Term; Termination. The term of this Agreement commences on the date of the Company’s authorized representative’s signature below (the “Effective Date”) and continues for a period of one (1) month (the “Term”), or until both parties agree services have been delivered.
Governing Law; Dispute Resolution. This Agreement and the rights and obligations of the respective parties hereunder shall be governed by, and interpreted and enforced in accordance with, the laws of the State of North Carolina, except for those conflicts of law rules thereof that would require or permit the application of the laws of another jurisdiction. Upon demand of either party, any dispute, claim or controversy arising out of, connected with or relating to this Agreement between parties will be resolved by binding arbitration in accordance with the then current Commercial Arbitration Rules of the American Arbitration Association (including the expedited procedures and optional rules for emergency measures of protection thereunder) (the “Arbitration Rules”). All arbitration hearings shall be conducted in Durham County, North Carolina. The arbitration shall be conducted by a panel of three persons selected as follows: each of Basis State and the Company shall select one person to act as arbitrator; and such arbitrators shall select a third arbitrator within thirty (30) days of their appointment; all in accordance with the Arbitration Rules. Each party shall bear its own costs, expenses and attorneys’ fees, and an equal share of the arbitrators’ fees and any administrative fees of arbitration. Notwithstanding the foregoing, each party hereby agrees that in the event it breaches or threatens to breach any term or condition set forth in the section labeled “Confidentiality” above, the aggrieved party shall have the right to seek immediate injunctive relief and/or specific performance, in addition to any other remedies available at law or in equity.
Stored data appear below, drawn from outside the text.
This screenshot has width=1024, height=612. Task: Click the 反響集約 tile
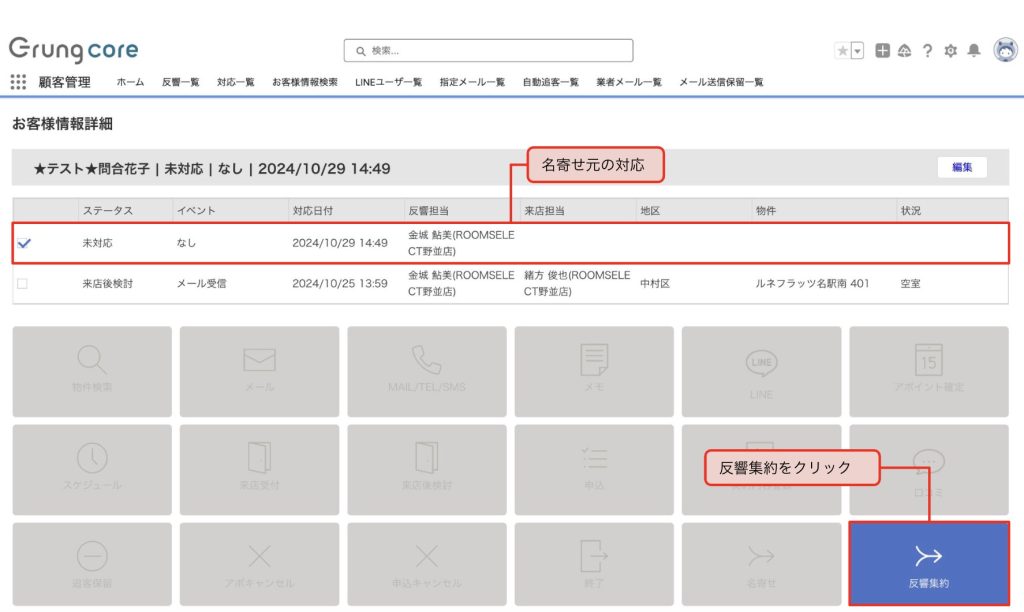click(x=929, y=563)
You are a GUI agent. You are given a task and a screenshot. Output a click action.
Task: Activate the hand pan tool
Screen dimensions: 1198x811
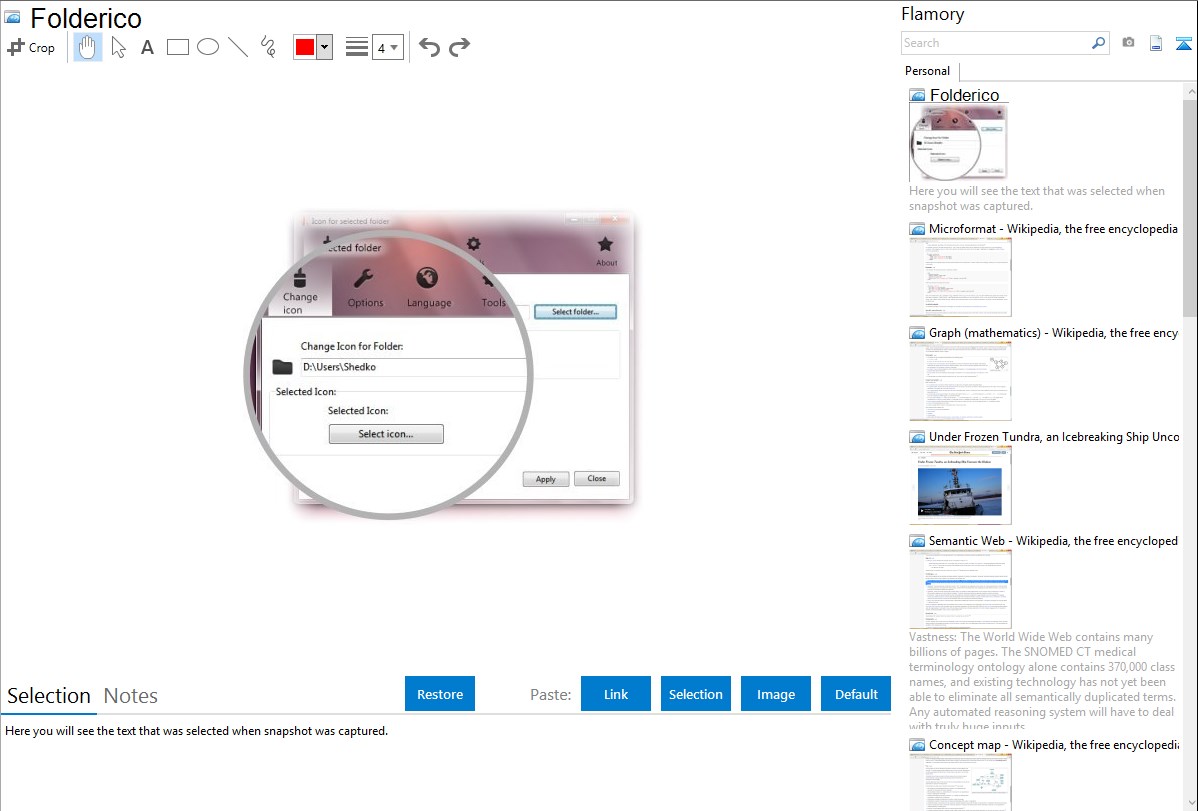(x=88, y=47)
Amendment; Entire Agreement. Any modification or amendment of any provision of this Agreement must be made in writing and signed by an authorized representative of each party. This Agreement constitutes and sets forth the entire agreement and understanding between the parties with respect to the subject matter hereof.
Miscellaneous. The Company agrees that if any of Basis State’s employees or agents are required to testify at any administrative or judicial proceeding involving the Company, whether during or after the Term, Basis State will be compensated by the Company at the regular hourly rates for such employees or agents in effect at such time, and reimbursed for reasonable out-of-pocket expenses, including attorneys’ fees and expenses.
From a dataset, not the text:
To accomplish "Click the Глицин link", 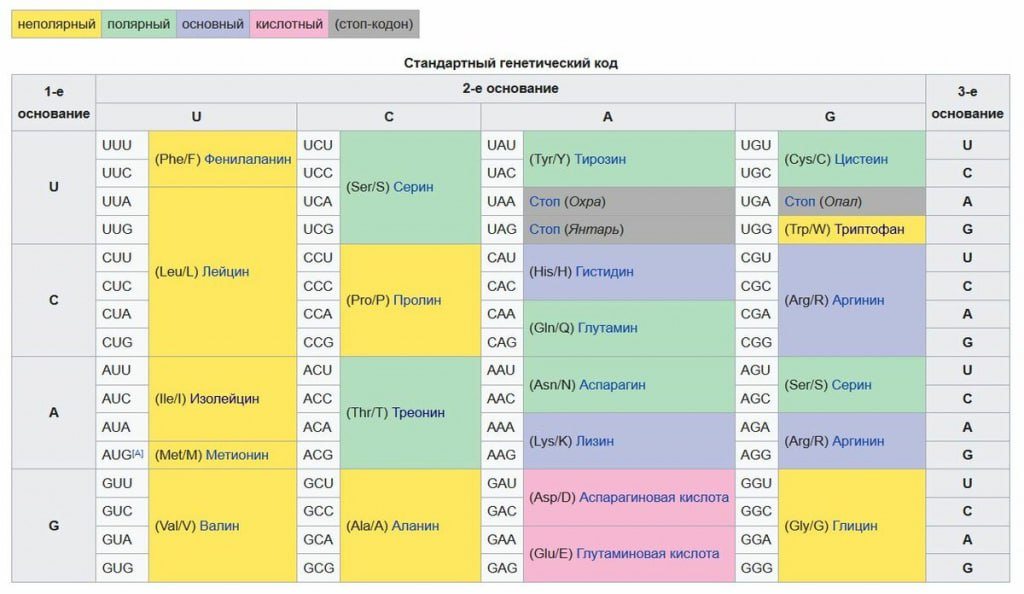I will pos(855,525).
The waiver by a party of its rights in connection with a breach of any of the provisions of this Agreement shall not operate or be construed as a waiver of any subsequent breach hereof. This Agreement shall be binding upon and inure to the benefit of the parties and their respective successors, assigns, legal representatives, executors, administrators and heirs. A party may not assign this Agreement or any rights or obligations hereunder without the other party’s prior written consent. Each of the provisions of this Agreement is a separate and distinct agreement and independent of all others, so that if any provision hereof shall be held to be invalid or unenforceable for any reason, such invalidity or enforceability shall not affect the validity or enforceability of any other provisions hereof.
The Company represents and warrants it has all necessary right, power and authority to enter into this Agreement and that the execution, delivery and performance by the Company of this Agreement will not, with or without the giving of notice or the passage of time or both: (a) violate the provisions of any law, rule or regulation applicable to the Company; (b) violate any judgment, decree, order or award of any court, governmental body or arbitrator applicable to the Company; or (c) conflict with or violate any agreement to which the Company is a party or by which it is bound.